Ref-Diff: Zero-shot Referring Image Segmentation with Generative Models
Minheng Ni, Yabo Zhang, Kailai Feng, Xiaoming Li, Yiwen Guo, Wangmeng Zuo
TL;DR
This work addresses zero-shot referring image segmentation by integrating a generative model-based pipeline with an optional discriminative module. The Generative Process derives a correlation map via cross-attention in Stable Diffusion to form proposals, while the Discriminative Process provides an alternative scoring using CLIP features; final segmentation follows s_i = α s^G_i + (1−α) s^D_i. Experiments on RefCOCO, RefCOCO+, and RefCOCOg show that a purely generative approach can rival weakly supervised state-of-the-art methods, and combining generative and discriminative signals yields substantial improvements. The results indicate that generative models offer intrinsic proposal generation and localization cues, enabling training-free RIS with practical impact and opening a new direction for leveraging multi-modal generative models in visual grounding tasks.

◆ ◆ ◆ ◆ ◆ ◆ ◆

REQUESTS:
**a.** Please rewrite the paragraph of the Ref-Diff summary that begins "This work addresses zero-shot referring image segmentation" as a short bulleted list, keeping its main facts.
**b.** Continue the Ref-Diff summary from its final sentence.
The data after this summary come from a different source.

DATA BLOCK:

◆ ◆ ◆ ◆ ◆ ◆ ◆

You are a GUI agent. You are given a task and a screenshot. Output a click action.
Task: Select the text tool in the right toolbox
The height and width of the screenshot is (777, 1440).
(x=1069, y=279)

◆ ◆ ◆ ◆ ◆ ◆ ◆

TASK-BY-TASK OUTPUTS:
**a.**
- Goal: zero-shot referring image segmentation, using a generative model-based pipeline plus an optional discriminative module.
- Generative Process: builds a correlation map through cross-attention in Stable Diffusion to form proposals.
- Discriminative Process: gives an alternative score from CLIP features.
- Final segmentation: s_i = α s^G_i + (1−α) s^D_i.
- Experiments: RefCOCO, RefCOCO+, and RefCOCOg.
- Findings: a purely generative approach can rival weakly supervised state-of-the-art methods, and combining generative and discriminative signals brings substantial improvements.
- Implications: generative models offer intrinsic proposal generation and localization cues. This enables training-free RIS and opens a new direction for using multi-modal generative models in visual grounding tasks.

**b.**
Abstract
Zero-shot referring image segmentation is a challenging task because it aims to find an instance segmentation mask based on the given referring descriptions, without training on this type of paired data. Current zero-shot methods mainly focus on using pre-trained discriminative models (e.g., CLIP). However, we have observed that generative models (e.g., Stable Diffusion) have potentially understood the relationships between various visual elements and text descriptions, which are rarely investigated in this task. In this work, we introduce a novel Referring Diffusional segmentor (Ref-Diff) for this task, which leverages the fine-grained multi-modal information from generative models. We demonstrate that without a proposal generator, a generative model alone can achieve comparable performance to existing SOTA weakly-supervised models. When we combine both generative and discriminative models, our Ref-Diff outperforms these competing methods by a significant margin. This indicates that generative models are also beneficial for this task and can complement discriminative models for better referring segmentation. Our code is publicly available at https://github.com/kodenii/Ref-Diff.